PROMPT: Track down each line below containing the string "Given" and copy it.

EXERCISE DATA:
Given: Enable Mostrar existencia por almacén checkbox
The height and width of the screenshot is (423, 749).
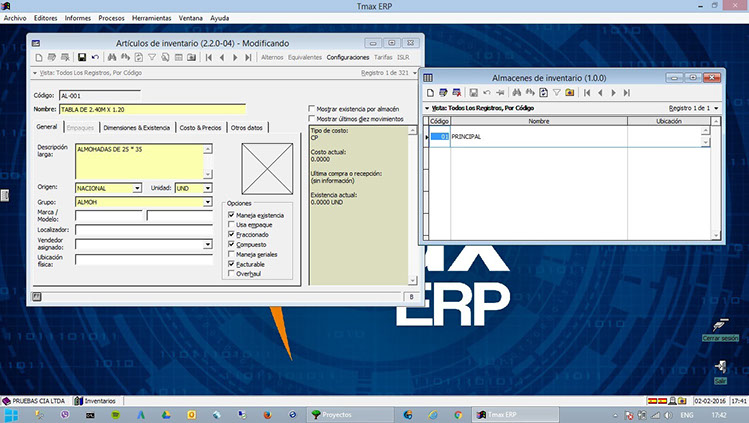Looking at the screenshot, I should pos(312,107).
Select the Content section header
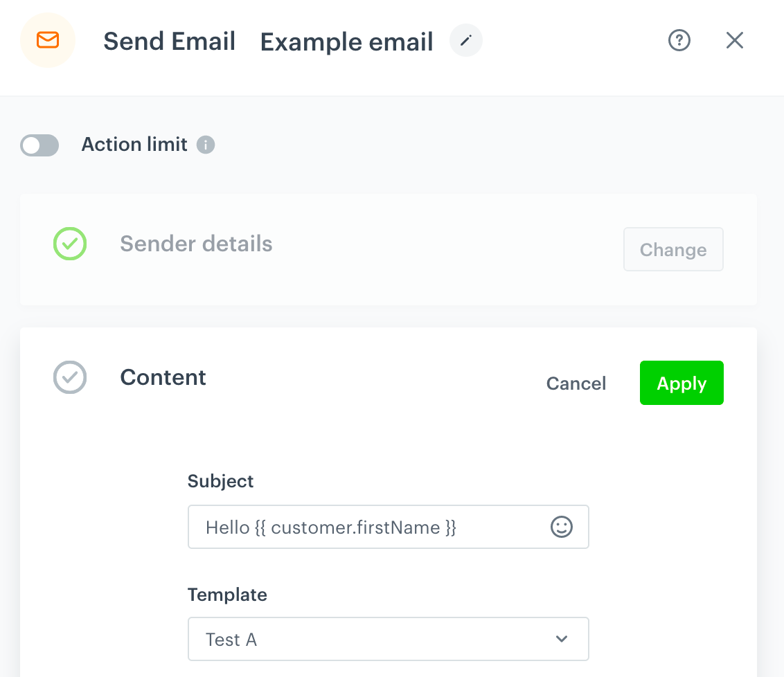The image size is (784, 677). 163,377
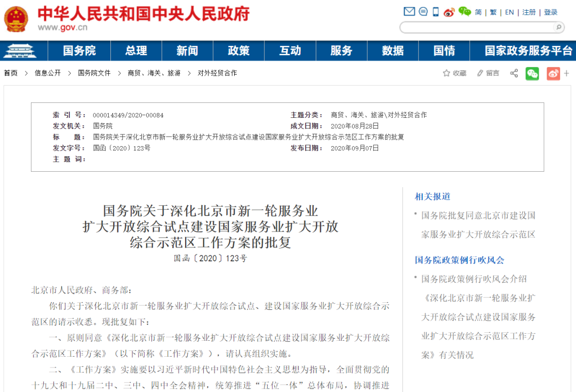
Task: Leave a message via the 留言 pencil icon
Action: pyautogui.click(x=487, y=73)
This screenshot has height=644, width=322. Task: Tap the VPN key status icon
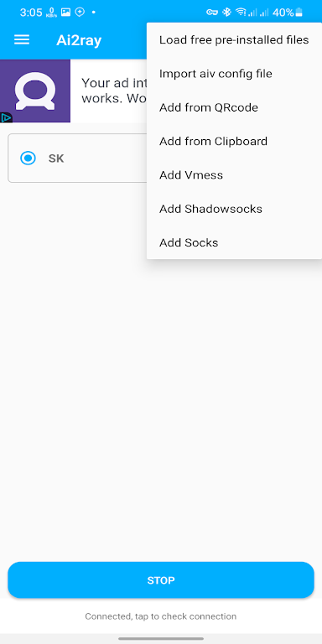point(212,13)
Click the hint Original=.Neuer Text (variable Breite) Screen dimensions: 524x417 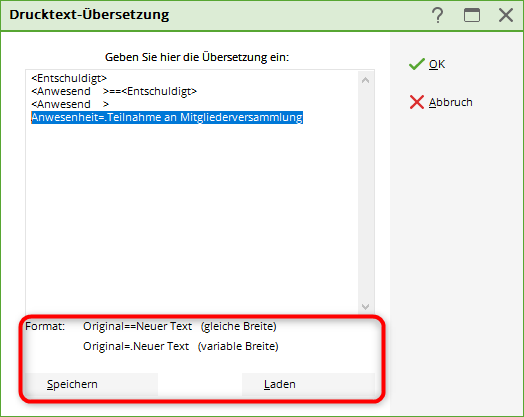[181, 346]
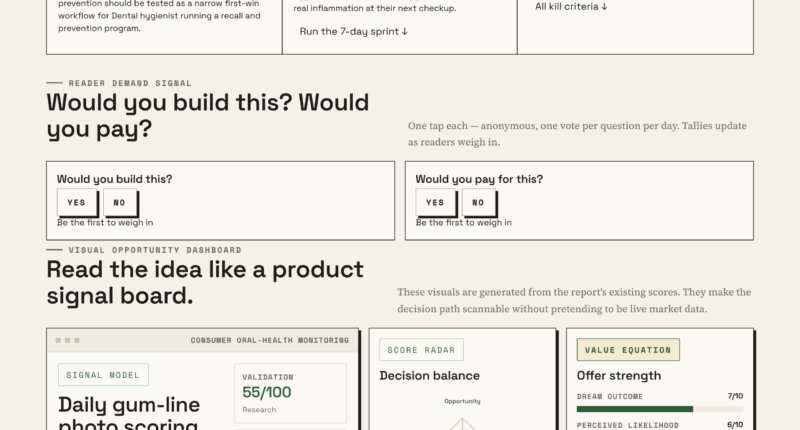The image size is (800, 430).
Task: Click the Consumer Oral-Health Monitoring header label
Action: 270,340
---
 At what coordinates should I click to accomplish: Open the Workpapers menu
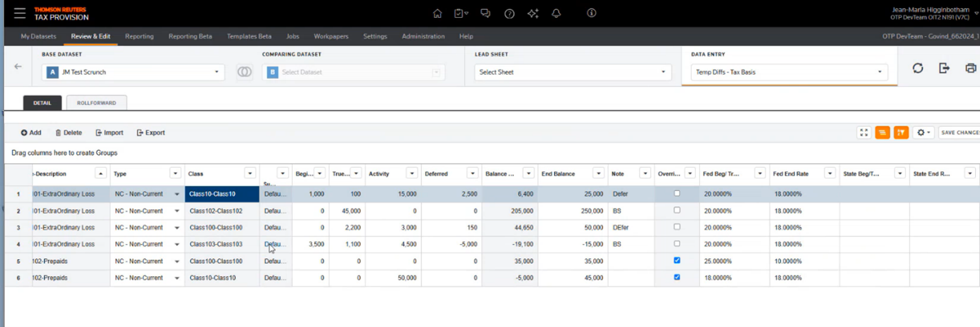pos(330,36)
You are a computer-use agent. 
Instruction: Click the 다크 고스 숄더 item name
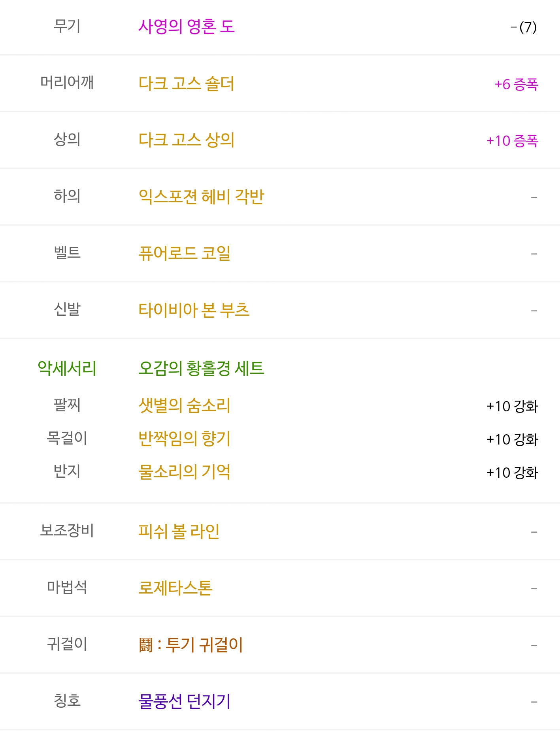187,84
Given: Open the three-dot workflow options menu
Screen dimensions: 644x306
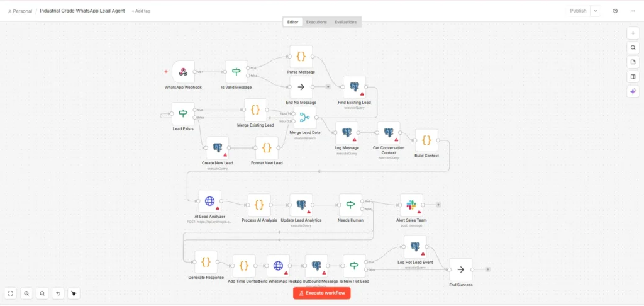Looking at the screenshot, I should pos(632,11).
--
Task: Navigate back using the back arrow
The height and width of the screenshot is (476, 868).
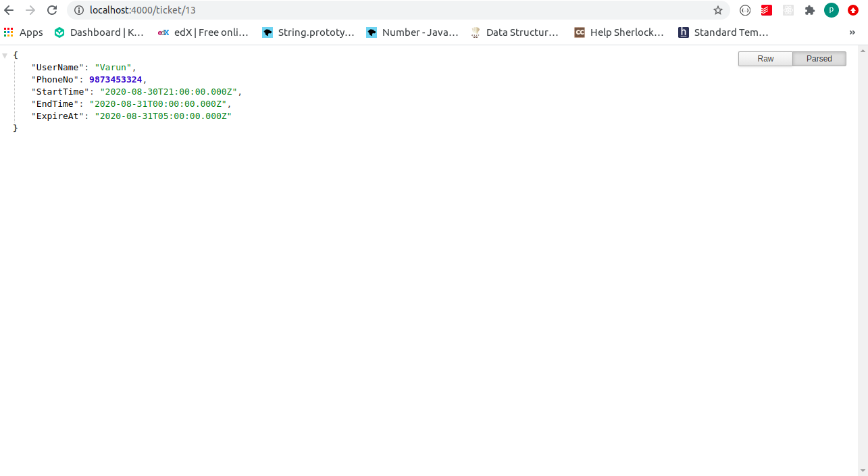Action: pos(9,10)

RESPONSE:
Given: Enable Mostrar existencia por almacén checkbox
Given: Open the three-dot workflow options menu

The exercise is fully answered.